Tuesday, June 17, 2014

I'm Back!

Well, after a long trip and then a move across the country I am finally back and painting again.  I should finish up one of the numerous figures I have in the works... but my trip to Rome inspired me to paint another ancient.  Better to work on something that inspires me than to work on a figure because I feel I have to finish it.

The kit I chose was the 90mm Roman Officer from Young Miniatures.  I picked this up from a friend over at CoolMini not too long ago.  It's the first run metal version and not the later resin kit, so it's going to weigh a ton when he's all assembled.  The body is a bit of a puzzle.  His left arm is clutching a helmet against the side of his body.  Ideally I'd like to paint this in sections so I can easily access any part of the figure with the brush.
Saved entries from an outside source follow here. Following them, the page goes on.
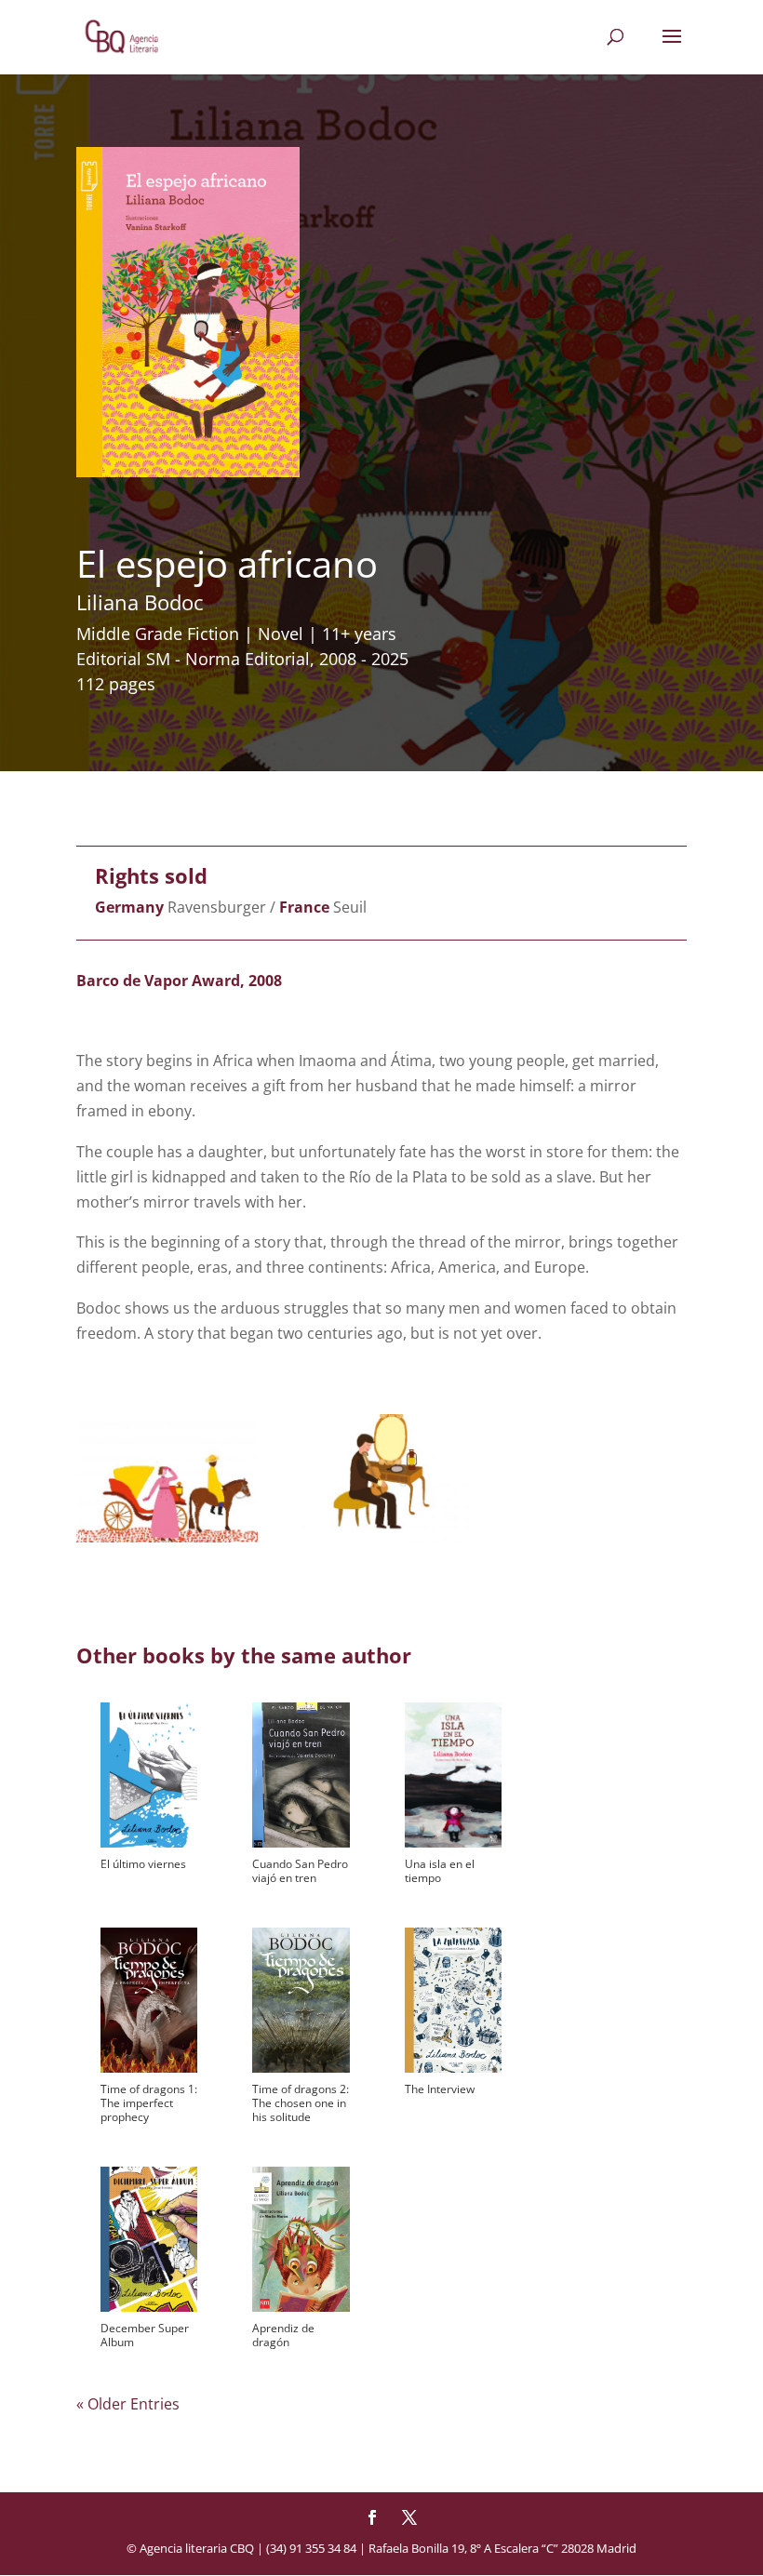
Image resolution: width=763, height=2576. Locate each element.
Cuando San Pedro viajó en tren (300, 1871)
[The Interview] (453, 2000)
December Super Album (144, 2335)
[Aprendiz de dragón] (300, 2239)
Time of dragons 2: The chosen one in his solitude (300, 2103)
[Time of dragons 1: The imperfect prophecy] (148, 2000)
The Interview (440, 2089)
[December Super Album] (148, 2239)
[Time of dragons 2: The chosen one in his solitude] (300, 2000)
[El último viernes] (148, 1775)
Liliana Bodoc (140, 602)
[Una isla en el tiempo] (453, 1775)
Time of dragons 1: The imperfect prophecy (148, 2103)
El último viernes (143, 1864)
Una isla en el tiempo (440, 1871)
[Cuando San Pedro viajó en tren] (300, 1775)
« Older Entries (128, 2404)
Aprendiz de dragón (283, 2335)
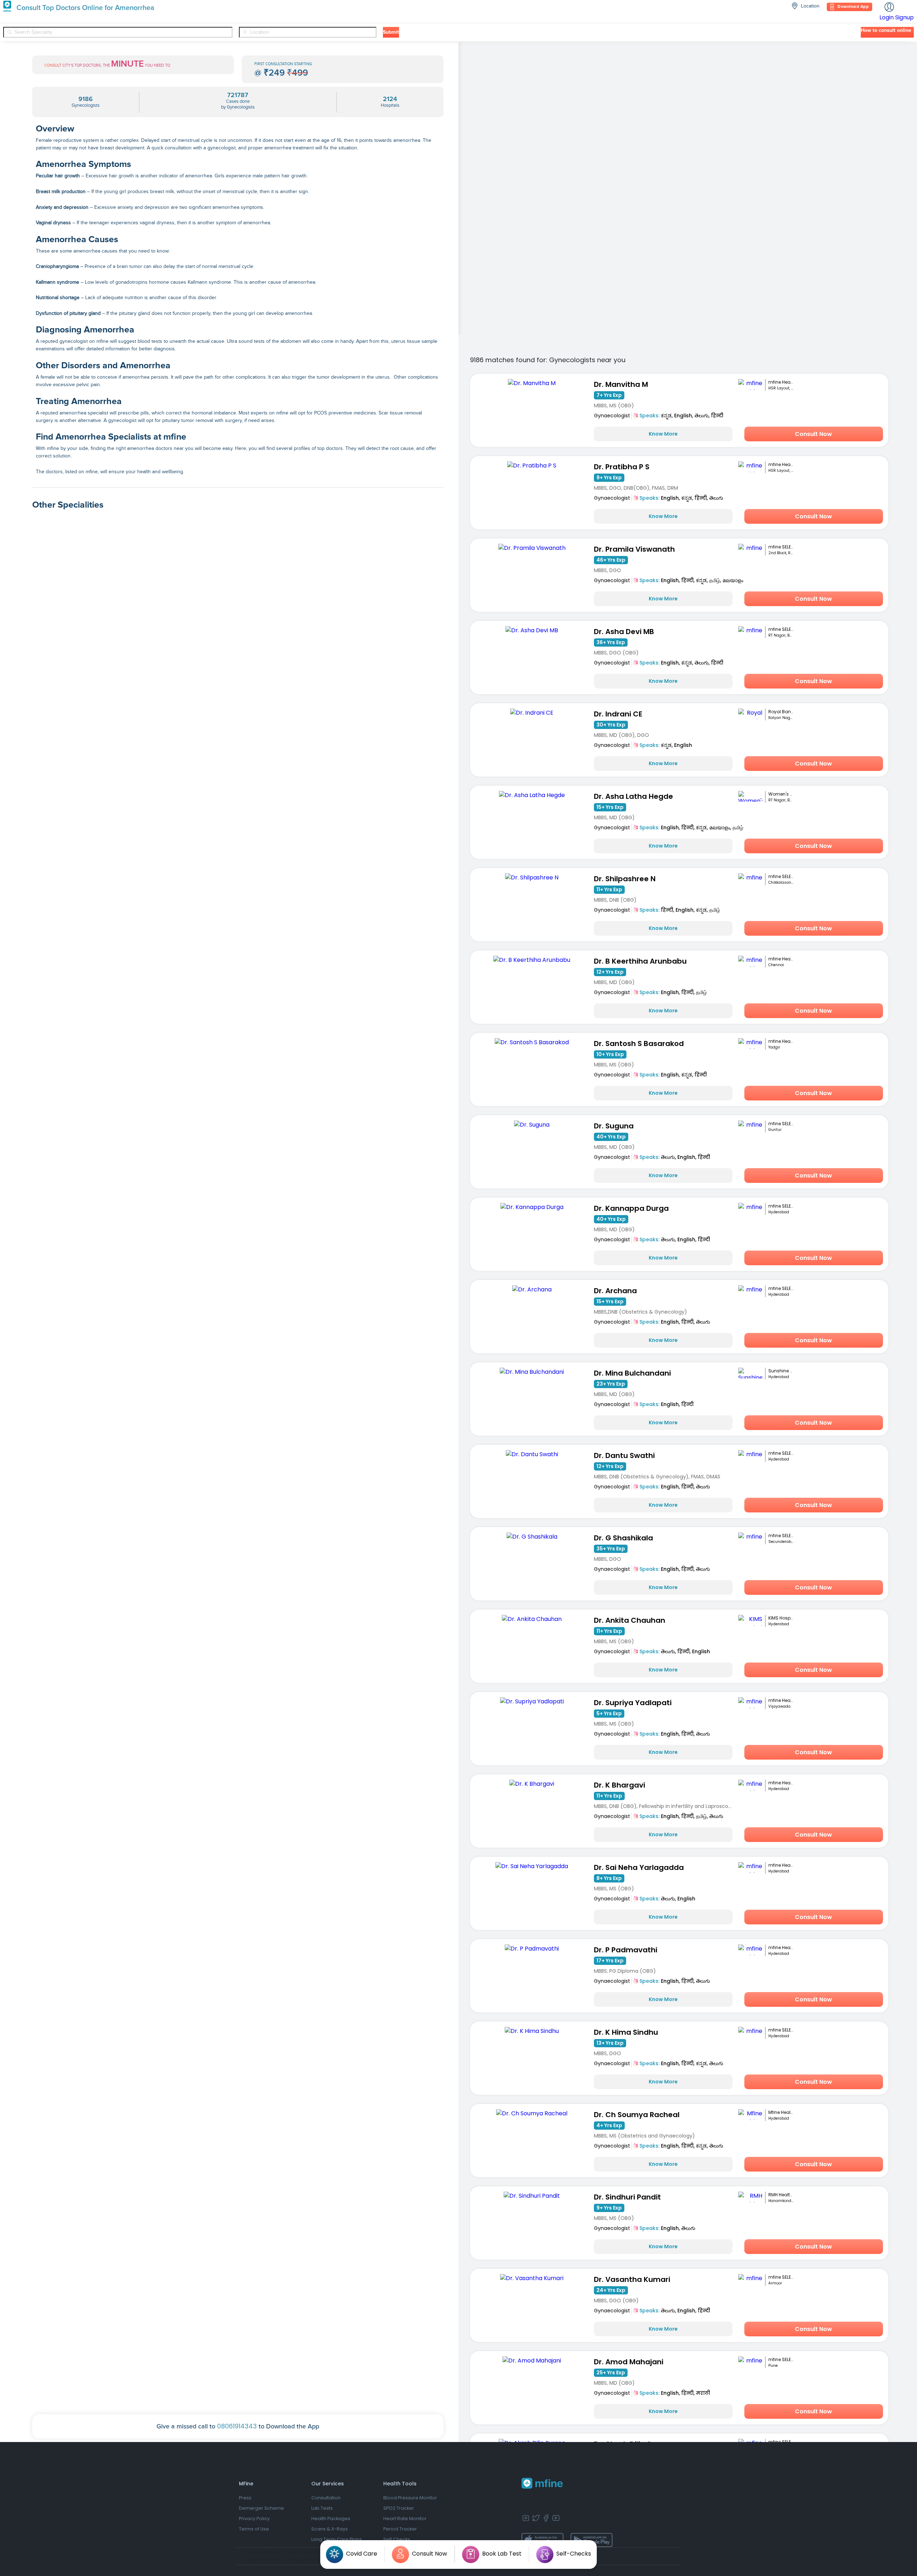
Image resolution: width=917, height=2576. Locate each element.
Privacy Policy (254, 2518)
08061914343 (237, 2426)
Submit (391, 32)
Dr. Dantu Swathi (624, 1455)
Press (245, 2498)
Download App (853, 7)
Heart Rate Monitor (405, 2518)
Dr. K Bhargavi (619, 1785)
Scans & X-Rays (329, 2529)
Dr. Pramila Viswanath (634, 549)
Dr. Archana (615, 1291)
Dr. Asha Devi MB (624, 632)
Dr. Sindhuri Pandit (627, 2197)
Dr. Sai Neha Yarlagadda (639, 1867)
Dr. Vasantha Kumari (632, 2279)
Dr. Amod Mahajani (628, 2362)
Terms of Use (254, 2529)
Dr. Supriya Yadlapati (633, 1703)
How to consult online (886, 30)
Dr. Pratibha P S (621, 467)
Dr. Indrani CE (618, 714)
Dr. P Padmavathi (625, 1950)
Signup (904, 17)
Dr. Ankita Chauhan (629, 1620)
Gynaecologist (612, 415)
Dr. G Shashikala (623, 1538)
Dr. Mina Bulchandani (632, 1373)
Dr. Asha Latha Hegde (633, 796)
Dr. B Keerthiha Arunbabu (640, 961)
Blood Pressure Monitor (410, 2498)
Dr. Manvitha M (621, 384)
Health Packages (330, 2518)
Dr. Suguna (614, 1126)
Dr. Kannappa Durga (631, 1208)
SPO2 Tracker (398, 2508)
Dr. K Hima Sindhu (626, 2032)
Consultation (326, 2498)
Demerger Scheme (261, 2508)
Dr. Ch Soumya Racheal (637, 2115)
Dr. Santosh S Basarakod (639, 1043)
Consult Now (813, 434)
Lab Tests (322, 2508)
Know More (663, 433)
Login (886, 17)
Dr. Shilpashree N (625, 879)
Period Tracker (400, 2529)
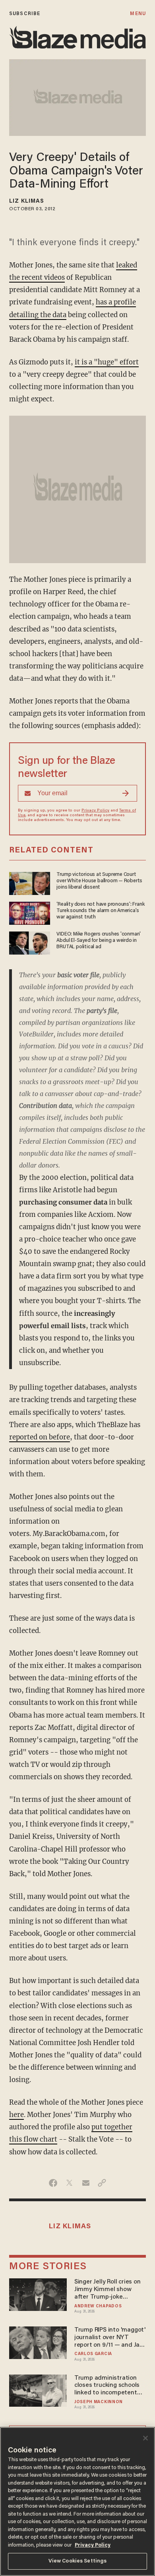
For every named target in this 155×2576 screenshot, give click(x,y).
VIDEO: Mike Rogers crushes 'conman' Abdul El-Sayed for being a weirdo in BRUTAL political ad (98, 941)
However, if you're not careful with the assembly it's very easy to end up with a floating helmet instead of one cradled against his body.  Luckily I can put off deciding what has to be glued and what can wait until after I finish his head.

I'm approaching this similarly to how I did the dwarf wrecker (the head is almost the same size).  I began by laying down the shadows, Mahogany Brown on the inside of the eyes, under the nose, and under the chin.  Then Chestnut Brown around the rest of the eyes, cheeks, mouth, and other shadows/creases.  I do this before I paint the eyes so I don't need to be too careful with my application.  It will mostly be covered up later.

For the eyes I start by painting them pink (a mix of Rosy Skin and Violet Red).  This will be covered up with the white area but will still show at the edges.  For the white I use Weathered Stone and then a mix of Weathered Stone and Leather White to make them a bit more three dimensional.  Again, avoid using pure white for the eyes.  For the irises I started with Ritterlich Blue to give them a dark outline and then worked in several layers to Ashen Blue to lighten them up.  From a historical standpoint I think brown eyes would have been more common... but I feel blue eyes show up better at the miniature scale.  If you're going to the trouble of painting the iris and pupil you want it to be noticeable.  The brown iris and the black pupil blur into a single color unless you are very very close to the figure.  I suppose the blue does too... but you can pick up the difference without being quite so close.  Last step was to add a dot for the pupil in pure black and then the catch light in pure white.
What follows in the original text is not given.